**EXERCISE**
Please write out, exactly as they appear, the line containing "You are a GUI" and every line after it to the end of the records, and nothing more.

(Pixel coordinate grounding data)
★ ★ ★
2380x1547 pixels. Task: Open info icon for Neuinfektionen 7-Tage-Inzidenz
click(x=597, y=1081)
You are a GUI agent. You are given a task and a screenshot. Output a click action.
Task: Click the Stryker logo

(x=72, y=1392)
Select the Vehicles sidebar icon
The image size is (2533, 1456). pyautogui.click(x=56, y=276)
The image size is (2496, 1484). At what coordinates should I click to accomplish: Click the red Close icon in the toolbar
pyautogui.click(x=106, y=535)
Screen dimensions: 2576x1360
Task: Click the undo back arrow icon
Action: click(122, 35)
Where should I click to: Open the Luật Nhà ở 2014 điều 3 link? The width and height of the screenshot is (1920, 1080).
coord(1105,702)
★ ★ ★
**RESPONSE TO THIS TASK**
You are a GUI agent. You are given a task and a screenshot. Output a click action.
Task: Click the Stryker logo

(x=72, y=1392)
Select the Vehicles sidebar icon
The image size is (2533, 1456). pyautogui.click(x=56, y=276)
The image size is (2496, 1484). At what coordinates should I click to accomplish: Click the red Close icon in the toolbar
pyautogui.click(x=106, y=535)
Screen dimensions: 2576x1360
Task: Click the undo back arrow icon
Action: click(122, 35)
Where should I click to: Open the Luật Nhà ở 2014 điều 3 link? The width and height of the screenshot is (1920, 1080).
coord(1105,702)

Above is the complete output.